Déjà, on se visitait, de cellule en cellule. L'installation etait plutôt spartiate et le confort réduit au minimum : un lit d'hôpital, un seau hygiénique car il n'y avait une salle de bains que pour plusieurs cellules, une petite table, une lampe de chevet... Jadis on avait parfois servi des repas de misère pour accélérer la procédure. Aujourd'hui, c'étaient plutôt les conditions d'hébergement qui pouvaient conduire à hâter la décision collective. Tout à l'heure, arriverait le repas du soir préparé par les soeurs de Sainte-Marthe. Les récipients et leur contenu partiraient vers l'intérieur à travers les tours, sans autre formalité.

 

En 1903, lors de l'élection de Pie X, il était arrivé qu'on ouvre les poulets et les pains pour s'assurer qu'ils ne contenaient pas de messages et éviter ainsi toute influence extérieure sur l'assemblée. C'est au Conclave de 1878 qu'avait été décidé le ravitaillement collectif. Auparavant, chaque Cardinal se faisait porter le repas de l'extérieur et les règlements anciens prescrivaient même de ne pas goûter à la cuisine d'un autre Cardinal, par crainte du poison ! En 1903 encore, le Cardinal Vaszary avait réclamé sans succès l'admission de sa cuisinière autrichienne : du coup elle préparait ses repas chez les religieuses, via San Basilio,. et les plats arrivaient au conclave escortés par un hussard en tunique bleue !

 

Les cardinaux allaient de chambre en chambre. On se visitait pour se lamenter sur l'installation précaire de cha-cun. Mais, ici ou là, la conversation se prolongeait pour envisager les candidats possibles.
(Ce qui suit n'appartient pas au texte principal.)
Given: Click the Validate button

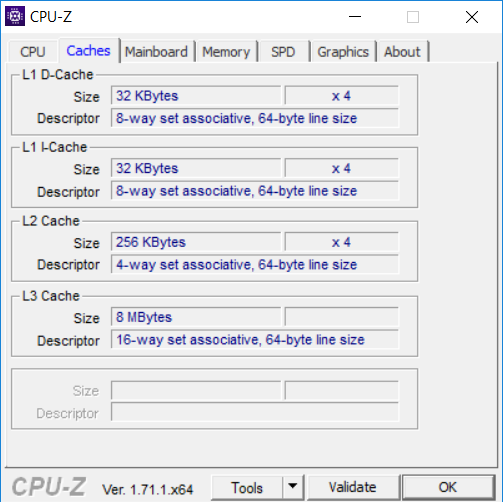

Des bruits couraient. Dès avant le dîner, une rumeur prit consistance : le Cardinal Ting Ling, archevêque de Taiwan, avait la faveur de beaucoup d'électeurs du Tiers Monde, et aussi des prélats d'Allemagne et d'Europe Centrale. L'homme avait fait de solides études à Rome, il était apprécié pour ses positions fermes en matière de foi, de morale et de liturgie. Il était connu en Asie où il avait été légat pontifical en diverses circonstances. Enfin, ses convictions anti-communistes étaient sans faille.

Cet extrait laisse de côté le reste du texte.